Saved entries:
************

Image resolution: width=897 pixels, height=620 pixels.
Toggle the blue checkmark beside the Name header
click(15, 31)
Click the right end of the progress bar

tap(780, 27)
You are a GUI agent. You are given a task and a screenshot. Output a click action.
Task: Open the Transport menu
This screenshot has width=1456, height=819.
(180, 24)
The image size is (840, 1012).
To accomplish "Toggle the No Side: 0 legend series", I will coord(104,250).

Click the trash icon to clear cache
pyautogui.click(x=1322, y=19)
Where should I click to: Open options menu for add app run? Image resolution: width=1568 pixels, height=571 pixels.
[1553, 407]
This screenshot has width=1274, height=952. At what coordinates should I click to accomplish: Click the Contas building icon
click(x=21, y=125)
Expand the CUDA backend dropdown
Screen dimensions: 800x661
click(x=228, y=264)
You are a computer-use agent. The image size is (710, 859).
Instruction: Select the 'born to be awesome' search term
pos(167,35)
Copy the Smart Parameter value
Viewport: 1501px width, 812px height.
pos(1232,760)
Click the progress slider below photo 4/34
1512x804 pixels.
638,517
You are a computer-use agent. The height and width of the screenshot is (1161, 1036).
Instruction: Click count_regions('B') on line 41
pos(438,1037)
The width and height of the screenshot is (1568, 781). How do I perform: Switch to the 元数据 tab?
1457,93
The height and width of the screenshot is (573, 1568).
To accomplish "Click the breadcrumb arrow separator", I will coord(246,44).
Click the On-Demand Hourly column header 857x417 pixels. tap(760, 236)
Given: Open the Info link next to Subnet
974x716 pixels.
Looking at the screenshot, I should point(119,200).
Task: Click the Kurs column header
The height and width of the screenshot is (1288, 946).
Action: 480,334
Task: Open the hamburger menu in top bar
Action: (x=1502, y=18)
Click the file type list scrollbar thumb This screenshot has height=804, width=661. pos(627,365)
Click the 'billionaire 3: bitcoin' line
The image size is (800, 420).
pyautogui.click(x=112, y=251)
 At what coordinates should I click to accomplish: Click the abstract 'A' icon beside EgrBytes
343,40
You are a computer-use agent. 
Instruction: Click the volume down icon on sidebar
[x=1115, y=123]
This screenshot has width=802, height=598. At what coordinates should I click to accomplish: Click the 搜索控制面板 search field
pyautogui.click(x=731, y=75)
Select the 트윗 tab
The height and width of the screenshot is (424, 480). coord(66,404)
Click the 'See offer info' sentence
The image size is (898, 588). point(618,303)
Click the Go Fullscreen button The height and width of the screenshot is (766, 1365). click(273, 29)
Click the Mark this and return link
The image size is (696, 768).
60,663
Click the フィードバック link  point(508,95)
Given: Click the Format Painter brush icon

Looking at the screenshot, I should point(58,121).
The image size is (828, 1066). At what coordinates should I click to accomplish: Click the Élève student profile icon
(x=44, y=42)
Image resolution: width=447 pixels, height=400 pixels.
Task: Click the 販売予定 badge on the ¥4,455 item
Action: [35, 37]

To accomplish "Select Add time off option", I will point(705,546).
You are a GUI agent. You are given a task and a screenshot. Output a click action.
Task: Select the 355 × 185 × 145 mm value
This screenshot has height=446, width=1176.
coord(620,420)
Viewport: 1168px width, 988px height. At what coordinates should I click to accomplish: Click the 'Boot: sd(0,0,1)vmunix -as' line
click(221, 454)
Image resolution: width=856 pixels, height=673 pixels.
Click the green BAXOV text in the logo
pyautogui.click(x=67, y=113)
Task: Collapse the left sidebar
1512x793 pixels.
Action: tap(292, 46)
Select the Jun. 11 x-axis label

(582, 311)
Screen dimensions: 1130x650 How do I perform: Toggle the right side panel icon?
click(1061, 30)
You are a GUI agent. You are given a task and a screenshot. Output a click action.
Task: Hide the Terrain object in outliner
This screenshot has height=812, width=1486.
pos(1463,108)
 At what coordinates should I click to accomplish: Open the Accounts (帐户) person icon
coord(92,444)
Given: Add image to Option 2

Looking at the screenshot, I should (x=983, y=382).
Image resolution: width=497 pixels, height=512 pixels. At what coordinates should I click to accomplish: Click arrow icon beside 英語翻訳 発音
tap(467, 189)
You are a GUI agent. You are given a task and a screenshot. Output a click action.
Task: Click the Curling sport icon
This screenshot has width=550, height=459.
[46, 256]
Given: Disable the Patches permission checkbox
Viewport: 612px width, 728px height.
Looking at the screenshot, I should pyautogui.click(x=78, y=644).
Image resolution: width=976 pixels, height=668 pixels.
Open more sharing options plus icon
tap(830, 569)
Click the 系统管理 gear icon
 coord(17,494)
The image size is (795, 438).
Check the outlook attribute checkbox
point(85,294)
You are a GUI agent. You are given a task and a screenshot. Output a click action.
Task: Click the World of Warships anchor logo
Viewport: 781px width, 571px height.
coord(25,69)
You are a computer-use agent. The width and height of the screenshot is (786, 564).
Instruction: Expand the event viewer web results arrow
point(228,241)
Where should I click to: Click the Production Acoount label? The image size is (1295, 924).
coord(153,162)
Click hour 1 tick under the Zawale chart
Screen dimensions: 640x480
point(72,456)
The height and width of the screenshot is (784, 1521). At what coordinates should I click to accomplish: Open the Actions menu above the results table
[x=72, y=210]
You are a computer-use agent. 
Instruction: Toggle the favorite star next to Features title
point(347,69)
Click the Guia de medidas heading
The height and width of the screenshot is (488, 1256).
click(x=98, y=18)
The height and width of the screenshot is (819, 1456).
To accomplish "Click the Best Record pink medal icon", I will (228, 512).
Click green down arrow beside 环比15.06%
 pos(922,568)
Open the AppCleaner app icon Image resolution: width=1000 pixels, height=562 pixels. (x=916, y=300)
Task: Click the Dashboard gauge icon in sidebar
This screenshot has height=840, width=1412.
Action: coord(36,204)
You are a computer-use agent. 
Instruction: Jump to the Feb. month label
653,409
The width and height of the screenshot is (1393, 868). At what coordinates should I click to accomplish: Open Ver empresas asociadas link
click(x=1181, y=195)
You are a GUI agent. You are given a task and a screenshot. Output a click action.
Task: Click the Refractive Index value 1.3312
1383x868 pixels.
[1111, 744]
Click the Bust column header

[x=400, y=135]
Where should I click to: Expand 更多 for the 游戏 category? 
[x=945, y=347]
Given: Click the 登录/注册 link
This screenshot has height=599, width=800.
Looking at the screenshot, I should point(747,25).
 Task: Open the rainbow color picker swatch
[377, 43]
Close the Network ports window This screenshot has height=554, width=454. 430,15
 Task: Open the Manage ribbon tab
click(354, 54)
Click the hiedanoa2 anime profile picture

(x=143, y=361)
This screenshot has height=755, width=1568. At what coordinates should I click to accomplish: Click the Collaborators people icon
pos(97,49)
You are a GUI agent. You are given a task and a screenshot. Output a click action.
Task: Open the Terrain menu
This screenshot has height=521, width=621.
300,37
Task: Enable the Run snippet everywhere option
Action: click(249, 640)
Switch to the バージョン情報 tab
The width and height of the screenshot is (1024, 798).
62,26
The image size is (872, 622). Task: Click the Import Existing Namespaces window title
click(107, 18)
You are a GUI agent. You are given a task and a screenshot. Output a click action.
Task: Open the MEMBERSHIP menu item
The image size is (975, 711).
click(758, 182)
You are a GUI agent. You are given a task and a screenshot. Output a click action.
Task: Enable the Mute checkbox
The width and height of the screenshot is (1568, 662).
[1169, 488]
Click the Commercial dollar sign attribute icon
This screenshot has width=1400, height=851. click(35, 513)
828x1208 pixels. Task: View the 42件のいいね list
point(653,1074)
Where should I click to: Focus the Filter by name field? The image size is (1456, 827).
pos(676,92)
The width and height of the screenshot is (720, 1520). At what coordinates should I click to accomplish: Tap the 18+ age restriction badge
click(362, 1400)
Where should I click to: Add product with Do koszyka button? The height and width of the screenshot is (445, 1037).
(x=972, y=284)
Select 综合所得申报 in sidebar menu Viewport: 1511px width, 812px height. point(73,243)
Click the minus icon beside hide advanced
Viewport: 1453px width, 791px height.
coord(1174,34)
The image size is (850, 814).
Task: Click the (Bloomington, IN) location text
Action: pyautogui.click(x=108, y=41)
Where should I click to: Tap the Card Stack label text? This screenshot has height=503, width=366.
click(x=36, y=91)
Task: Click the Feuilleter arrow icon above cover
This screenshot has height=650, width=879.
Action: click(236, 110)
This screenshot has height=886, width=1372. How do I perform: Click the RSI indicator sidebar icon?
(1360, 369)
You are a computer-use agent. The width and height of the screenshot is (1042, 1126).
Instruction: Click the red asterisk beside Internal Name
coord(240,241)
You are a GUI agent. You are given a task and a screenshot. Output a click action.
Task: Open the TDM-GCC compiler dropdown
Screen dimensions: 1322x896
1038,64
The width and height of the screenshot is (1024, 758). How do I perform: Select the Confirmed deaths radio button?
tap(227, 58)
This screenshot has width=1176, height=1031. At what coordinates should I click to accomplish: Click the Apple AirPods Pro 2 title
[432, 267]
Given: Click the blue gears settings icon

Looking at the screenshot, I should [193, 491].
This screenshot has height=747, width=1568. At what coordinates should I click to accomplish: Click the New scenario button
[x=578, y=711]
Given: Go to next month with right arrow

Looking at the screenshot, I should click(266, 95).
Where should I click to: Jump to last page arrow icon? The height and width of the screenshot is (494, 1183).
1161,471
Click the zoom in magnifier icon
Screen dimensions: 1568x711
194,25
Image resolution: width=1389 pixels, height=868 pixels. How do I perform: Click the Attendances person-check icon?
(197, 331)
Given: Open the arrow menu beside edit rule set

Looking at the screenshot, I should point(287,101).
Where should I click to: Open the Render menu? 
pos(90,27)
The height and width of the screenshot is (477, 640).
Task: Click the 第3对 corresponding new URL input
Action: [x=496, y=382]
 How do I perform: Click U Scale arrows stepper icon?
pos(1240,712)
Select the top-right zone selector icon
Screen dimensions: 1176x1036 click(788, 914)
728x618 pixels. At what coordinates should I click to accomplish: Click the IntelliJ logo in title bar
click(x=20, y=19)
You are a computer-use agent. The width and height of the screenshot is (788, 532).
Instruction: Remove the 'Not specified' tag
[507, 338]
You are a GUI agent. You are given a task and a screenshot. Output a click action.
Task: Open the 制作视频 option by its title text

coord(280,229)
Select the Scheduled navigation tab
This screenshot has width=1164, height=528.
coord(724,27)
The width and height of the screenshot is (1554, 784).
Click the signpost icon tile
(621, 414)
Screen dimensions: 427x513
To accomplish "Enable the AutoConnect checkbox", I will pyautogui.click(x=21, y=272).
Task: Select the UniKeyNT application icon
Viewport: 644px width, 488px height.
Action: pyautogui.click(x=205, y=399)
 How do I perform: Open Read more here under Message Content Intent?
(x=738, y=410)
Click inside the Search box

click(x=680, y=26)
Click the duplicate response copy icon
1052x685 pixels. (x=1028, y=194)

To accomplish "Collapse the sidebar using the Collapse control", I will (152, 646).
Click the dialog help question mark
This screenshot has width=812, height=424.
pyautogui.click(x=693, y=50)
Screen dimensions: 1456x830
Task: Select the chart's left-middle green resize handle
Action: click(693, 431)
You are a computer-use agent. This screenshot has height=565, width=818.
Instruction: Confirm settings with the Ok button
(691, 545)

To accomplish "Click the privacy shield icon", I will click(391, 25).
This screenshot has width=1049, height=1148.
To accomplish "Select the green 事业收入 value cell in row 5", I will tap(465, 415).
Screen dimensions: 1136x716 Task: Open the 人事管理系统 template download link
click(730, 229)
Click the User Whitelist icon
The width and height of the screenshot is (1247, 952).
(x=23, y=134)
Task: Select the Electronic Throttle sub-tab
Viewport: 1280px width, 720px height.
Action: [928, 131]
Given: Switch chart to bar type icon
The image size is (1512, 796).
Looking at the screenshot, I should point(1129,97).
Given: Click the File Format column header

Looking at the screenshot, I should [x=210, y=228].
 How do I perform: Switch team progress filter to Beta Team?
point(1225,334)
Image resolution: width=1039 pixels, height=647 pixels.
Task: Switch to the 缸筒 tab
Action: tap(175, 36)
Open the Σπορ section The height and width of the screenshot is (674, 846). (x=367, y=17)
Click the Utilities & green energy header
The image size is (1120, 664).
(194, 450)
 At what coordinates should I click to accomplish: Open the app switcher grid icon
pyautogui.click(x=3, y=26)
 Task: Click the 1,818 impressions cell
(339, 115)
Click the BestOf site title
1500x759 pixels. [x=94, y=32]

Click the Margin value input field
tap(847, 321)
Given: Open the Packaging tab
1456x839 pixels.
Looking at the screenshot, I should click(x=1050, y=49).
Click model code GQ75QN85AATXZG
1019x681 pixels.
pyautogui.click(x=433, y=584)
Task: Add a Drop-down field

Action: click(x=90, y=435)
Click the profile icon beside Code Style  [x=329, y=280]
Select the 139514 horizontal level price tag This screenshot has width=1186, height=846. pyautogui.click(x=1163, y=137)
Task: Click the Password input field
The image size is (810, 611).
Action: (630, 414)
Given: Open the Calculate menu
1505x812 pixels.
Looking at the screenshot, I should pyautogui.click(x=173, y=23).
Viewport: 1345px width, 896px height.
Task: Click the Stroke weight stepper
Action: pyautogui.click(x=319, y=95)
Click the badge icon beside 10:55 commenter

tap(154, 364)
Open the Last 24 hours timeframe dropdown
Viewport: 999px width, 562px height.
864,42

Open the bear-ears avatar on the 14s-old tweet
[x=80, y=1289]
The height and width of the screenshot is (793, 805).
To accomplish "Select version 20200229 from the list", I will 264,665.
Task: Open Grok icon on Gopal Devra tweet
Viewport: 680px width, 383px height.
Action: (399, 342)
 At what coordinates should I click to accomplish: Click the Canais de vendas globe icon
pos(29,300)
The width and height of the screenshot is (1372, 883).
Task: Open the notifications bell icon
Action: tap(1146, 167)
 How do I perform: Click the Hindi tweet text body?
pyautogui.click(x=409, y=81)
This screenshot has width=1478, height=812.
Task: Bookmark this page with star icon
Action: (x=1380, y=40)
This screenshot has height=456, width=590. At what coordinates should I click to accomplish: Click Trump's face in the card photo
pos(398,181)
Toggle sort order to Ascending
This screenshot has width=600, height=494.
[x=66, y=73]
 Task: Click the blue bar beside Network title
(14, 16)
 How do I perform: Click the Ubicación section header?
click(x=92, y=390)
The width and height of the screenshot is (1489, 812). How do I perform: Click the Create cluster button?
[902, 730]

************

Problem to work on => Repeat the rows above word for word, starting with the line containing "This screenshot has width=1274, height=952." and ending with the line containing "[x=1115, y=123]", both lines included.

Reply =>
This screenshot has width=1274, height=952. At what coordinates should I click to accomplish: Click the Contas building icon
click(x=21, y=125)
Expand the CUDA backend dropdown
Screen dimensions: 800x661
click(x=228, y=264)
You are a computer-use agent. The image size is (710, 859).
Instruction: Select the 'born to be awesome' search term
pos(167,35)
Copy the Smart Parameter value
Viewport: 1501px width, 812px height.
pos(1232,760)
Click the progress slider below photo 4/34
1512x804 pixels.
638,517
You are a computer-use agent. The height and width of the screenshot is (1161, 1036).
Instruction: Click count_regions('B') on line 41
pos(438,1037)
The width and height of the screenshot is (1568, 781). How do I perform: Switch to the 元数据 tab?
1457,93
The height and width of the screenshot is (573, 1568).
To accomplish "Click the breadcrumb arrow separator", I will coord(246,44).
Click the On-Demand Hourly column header 857x417 pixels. tap(760, 236)
Given: Open the Info link next to Subnet
974x716 pixels.
Looking at the screenshot, I should point(119,200).
Task: Click the Kurs column header
The height and width of the screenshot is (1288, 946).
Action: 480,334
Task: Open the hamburger menu in top bar
Action: (x=1502, y=18)
Click the file type list scrollbar thumb This screenshot has height=804, width=661. pos(627,365)
Click the 'billionaire 3: bitcoin' line
The image size is (800, 420).
pyautogui.click(x=112, y=251)
 At what coordinates should I click to accomplish: Click the abstract 'A' icon beside EgrBytes
343,40
You are a computer-use agent. 
Instruction: Click the volume down icon on sidebar
[x=1115, y=123]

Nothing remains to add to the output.